Please copy the part of the entries that opens with the line containing "Given: Click the pencil" and closes with the line containing "coord(1292,78)", both lines included, without any changes.

> [Entries excerpted from a collection]

——

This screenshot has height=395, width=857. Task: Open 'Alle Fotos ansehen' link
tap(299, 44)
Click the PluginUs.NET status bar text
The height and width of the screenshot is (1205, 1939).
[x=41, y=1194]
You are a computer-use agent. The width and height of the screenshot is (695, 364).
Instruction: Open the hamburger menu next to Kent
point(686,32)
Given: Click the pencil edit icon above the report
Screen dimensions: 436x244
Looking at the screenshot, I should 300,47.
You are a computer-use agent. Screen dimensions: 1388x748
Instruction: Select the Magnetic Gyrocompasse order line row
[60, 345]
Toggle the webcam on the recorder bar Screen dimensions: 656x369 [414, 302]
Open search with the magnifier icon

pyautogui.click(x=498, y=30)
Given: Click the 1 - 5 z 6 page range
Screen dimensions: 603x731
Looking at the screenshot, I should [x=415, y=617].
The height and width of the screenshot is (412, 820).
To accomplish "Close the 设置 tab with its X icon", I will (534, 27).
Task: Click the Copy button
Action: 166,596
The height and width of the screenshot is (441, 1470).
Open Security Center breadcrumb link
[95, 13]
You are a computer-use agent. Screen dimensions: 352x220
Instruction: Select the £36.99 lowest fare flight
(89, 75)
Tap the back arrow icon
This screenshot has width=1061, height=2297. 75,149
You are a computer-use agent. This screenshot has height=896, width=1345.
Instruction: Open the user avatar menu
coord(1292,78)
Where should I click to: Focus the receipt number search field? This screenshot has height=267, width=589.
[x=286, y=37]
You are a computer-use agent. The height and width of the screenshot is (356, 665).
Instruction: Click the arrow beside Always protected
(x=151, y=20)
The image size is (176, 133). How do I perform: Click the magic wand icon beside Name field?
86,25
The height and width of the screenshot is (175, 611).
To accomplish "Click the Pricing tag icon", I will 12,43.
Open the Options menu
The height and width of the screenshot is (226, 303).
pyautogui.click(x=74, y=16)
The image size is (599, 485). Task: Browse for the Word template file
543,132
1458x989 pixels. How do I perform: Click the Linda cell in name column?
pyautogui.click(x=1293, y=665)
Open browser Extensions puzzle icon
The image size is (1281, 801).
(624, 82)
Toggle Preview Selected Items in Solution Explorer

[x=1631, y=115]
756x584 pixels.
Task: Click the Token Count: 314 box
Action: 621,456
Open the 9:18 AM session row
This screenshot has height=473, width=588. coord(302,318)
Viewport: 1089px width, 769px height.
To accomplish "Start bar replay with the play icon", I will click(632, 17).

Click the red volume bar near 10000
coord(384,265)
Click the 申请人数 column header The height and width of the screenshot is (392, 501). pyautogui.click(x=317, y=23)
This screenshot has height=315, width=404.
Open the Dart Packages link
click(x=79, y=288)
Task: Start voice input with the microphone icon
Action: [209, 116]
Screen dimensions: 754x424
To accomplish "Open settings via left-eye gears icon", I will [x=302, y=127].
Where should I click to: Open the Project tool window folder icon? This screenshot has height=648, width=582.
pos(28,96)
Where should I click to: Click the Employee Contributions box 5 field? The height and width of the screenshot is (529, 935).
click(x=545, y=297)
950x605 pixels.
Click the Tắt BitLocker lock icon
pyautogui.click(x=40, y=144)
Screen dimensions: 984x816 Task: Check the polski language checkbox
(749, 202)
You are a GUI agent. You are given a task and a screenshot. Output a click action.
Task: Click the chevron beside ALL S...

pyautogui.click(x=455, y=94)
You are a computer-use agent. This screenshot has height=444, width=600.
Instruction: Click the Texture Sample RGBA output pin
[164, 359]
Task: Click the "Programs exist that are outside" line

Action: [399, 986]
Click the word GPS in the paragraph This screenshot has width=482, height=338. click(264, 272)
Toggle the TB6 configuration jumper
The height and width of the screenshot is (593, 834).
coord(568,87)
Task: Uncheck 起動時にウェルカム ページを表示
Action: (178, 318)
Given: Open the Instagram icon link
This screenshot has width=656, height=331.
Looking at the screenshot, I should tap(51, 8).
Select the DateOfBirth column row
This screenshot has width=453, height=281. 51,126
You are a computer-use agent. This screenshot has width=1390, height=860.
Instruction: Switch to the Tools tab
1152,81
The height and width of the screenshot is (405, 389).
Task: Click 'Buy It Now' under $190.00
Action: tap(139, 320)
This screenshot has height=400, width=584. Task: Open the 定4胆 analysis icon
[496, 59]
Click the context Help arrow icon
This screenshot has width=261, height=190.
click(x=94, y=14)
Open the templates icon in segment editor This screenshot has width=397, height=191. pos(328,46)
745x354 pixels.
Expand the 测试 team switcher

——

> [TASK SOLUTION]
Given: Click the pencil edit icon above the report
Screen dimensions: 436x244
Looking at the screenshot, I should 300,47.
You are a computer-use agent. Screen dimensions: 1388x748
Instruction: Select the Magnetic Gyrocompasse order line row
[60, 345]
Toggle the webcam on the recorder bar Screen dimensions: 656x369 [414, 302]
Open search with the magnifier icon

pyautogui.click(x=498, y=30)
Given: Click the 1 - 5 z 6 page range
Screen dimensions: 603x731
Looking at the screenshot, I should [x=415, y=617].
The height and width of the screenshot is (412, 820).
To accomplish "Close the 设置 tab with its X icon", I will (534, 27).
Task: Click the Copy button
Action: 166,596
The height and width of the screenshot is (441, 1470).
Open Security Center breadcrumb link
[95, 13]
You are a computer-use agent. Screen dimensions: 352x220
Instruction: Select the £36.99 lowest fare flight
(89, 75)
Tap the back arrow icon
This screenshot has width=1061, height=2297. 75,149
You are a computer-use agent. This screenshot has height=896, width=1345.
Instruction: Open the user avatar menu
coord(1292,78)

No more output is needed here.